Stored data:

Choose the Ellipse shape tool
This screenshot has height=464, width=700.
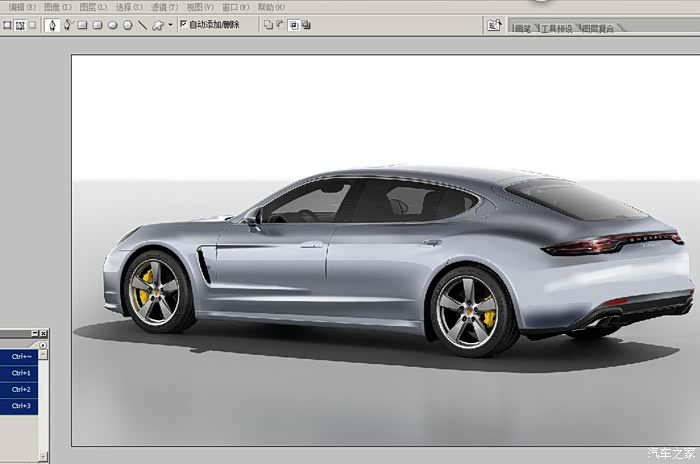[x=113, y=25]
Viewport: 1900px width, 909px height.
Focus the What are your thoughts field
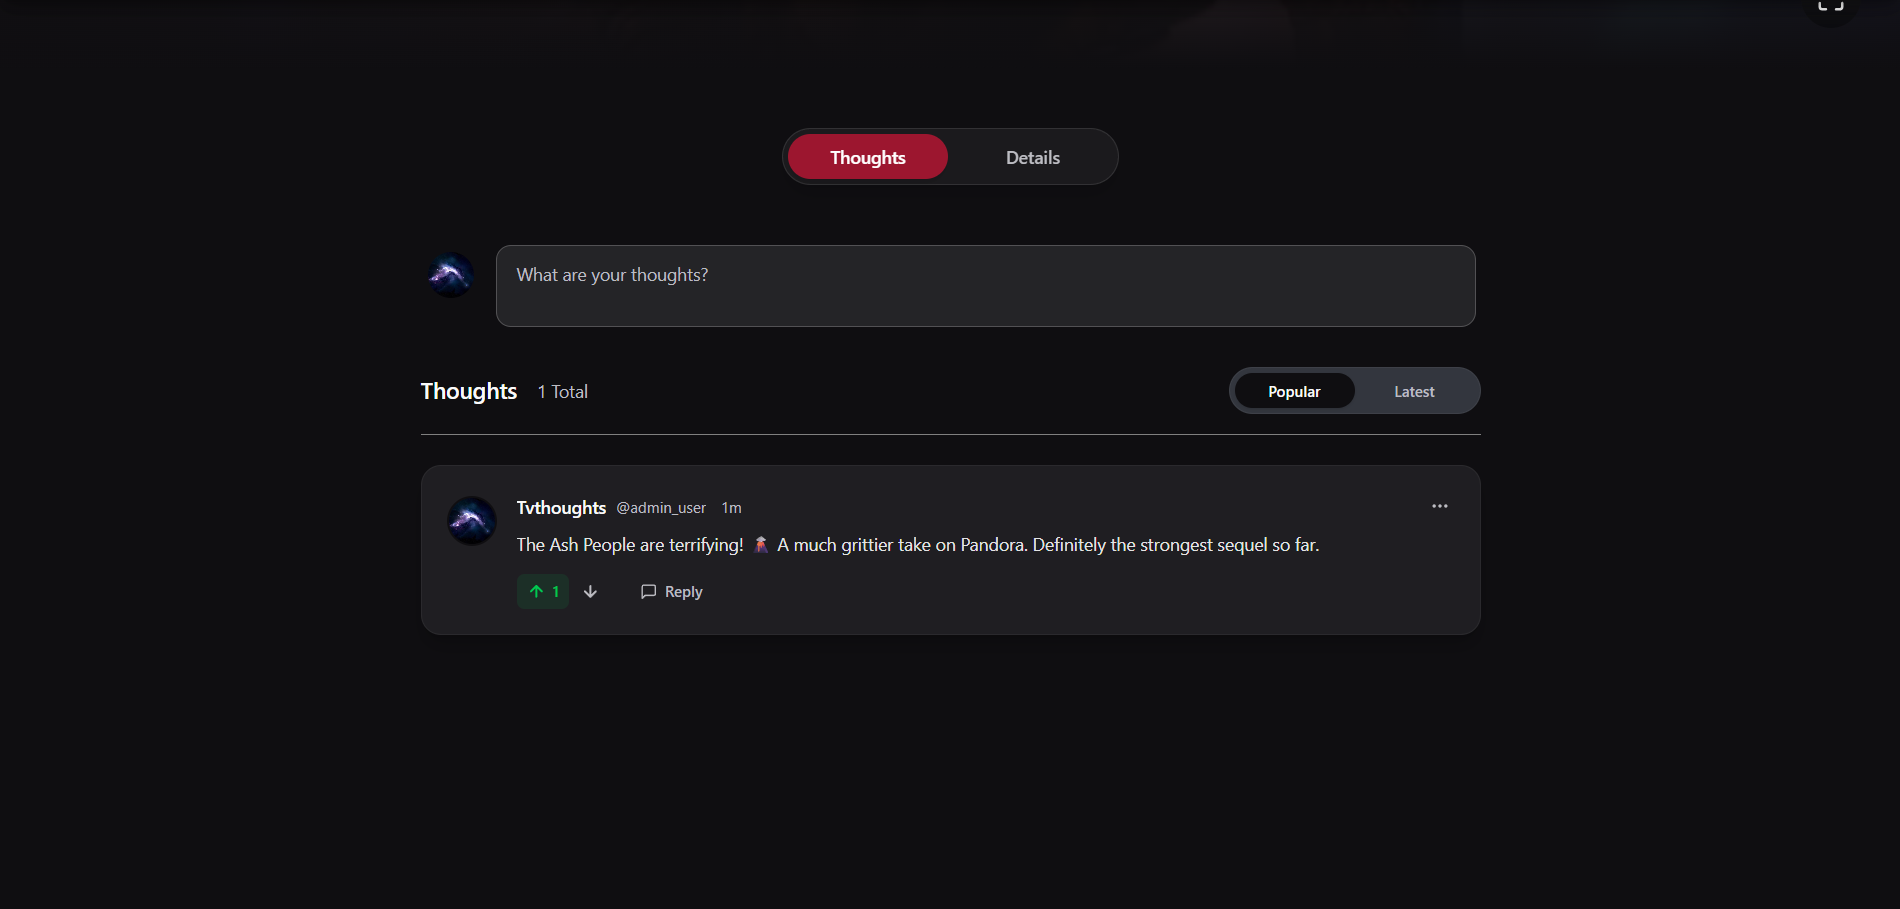click(x=985, y=286)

▸ YOUR OBJECTIVE: Could you output every record above exactly as it appears, without the pictures?

▸ SOLUTION BELOW:
Choose the Ellipse shape tool
This screenshot has height=464, width=700.
[x=113, y=25]
Viewport: 1900px width, 909px height.
Focus the What are your thoughts field
click(x=985, y=286)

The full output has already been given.